Estudo recente concluiu que, no Brasil, enfermeiras pagam mais imposto proporcionalmente do que quem ganha mais de R$ 2 milhões por ano. Devemos concordar que isso não é justo.

Justificar que os super-ricos irão tirar recursos do país é aceitar o fato de que as pessoas não se preocupam com a desgraça alheia. Que só pensam em si. Que há mais egoísmo do que compaixão. O que talvez, para muitos, até seja o caso. Mas precisamos mudar isso.

E se a pessoa acha melhor empreender em outro lugar, não vejo problema. Sobrará espaço para alguém ocupar por aqui.

Quando alguém, que não foi o seu caso, diz: "Se aumentarem os impostos eu saio do Brasil", soa-me como ameaça. Parece aquela criança que afirma "a bola é minha, se não for como eu quero, ninguém mais joga". Como se só tivesse uma bola no mundo.

Termino com um exemplo recente de Massachusetts. Eles criaram um tributo adicional de 4% para quem ganha mais de US$ 1 milhão por ano e usaram esse dinheiro para melhorar as refeições das escolas públicas.
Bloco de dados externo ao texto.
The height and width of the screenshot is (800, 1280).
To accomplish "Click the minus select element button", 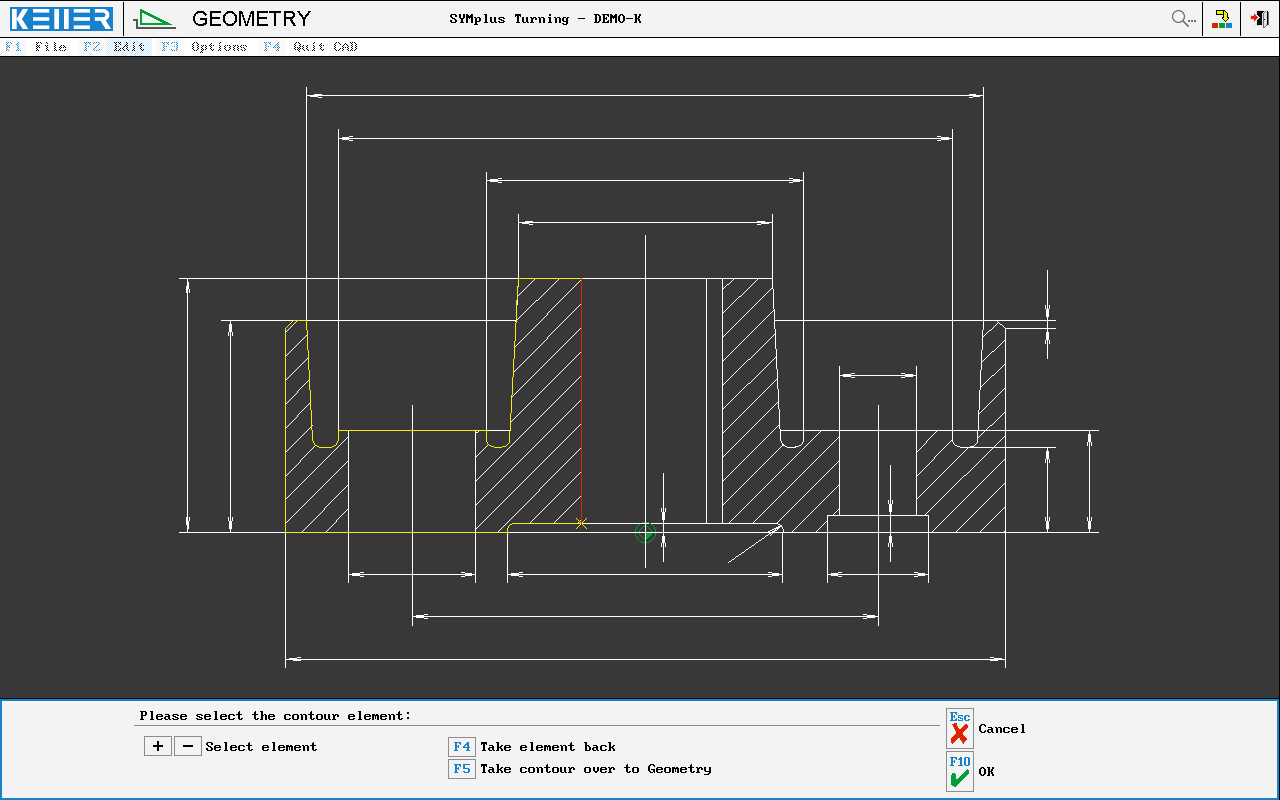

Nenhum rico ficou pobre, e os pobres tiveram alimentos melhores. A sociedade ganhou. E ouso dizer que muitos ricos ficaram felizes de fazer a diferença na vida dessas crianças.

O Brasil é um dos países do mundo com menor tributo sobre herança. Algo que poderia ajudar um pouco nas contas públicas. Se topar, lutamos juntos por esse tema.

Resumindo: não queremos miséria, pobre sofre muito mais do que a gente e corre mais riscos. O Estado tem que ser eficiente. É mais justo que o rico pague mais impostos do que o pobre.

Termino com um desejo: que a gente ensine para as próximas gerações como criar uma sociedade com compaixão. E que esse ensinamento seja muito mais por nossas ações, do que pelas palavras dos nossos artigos.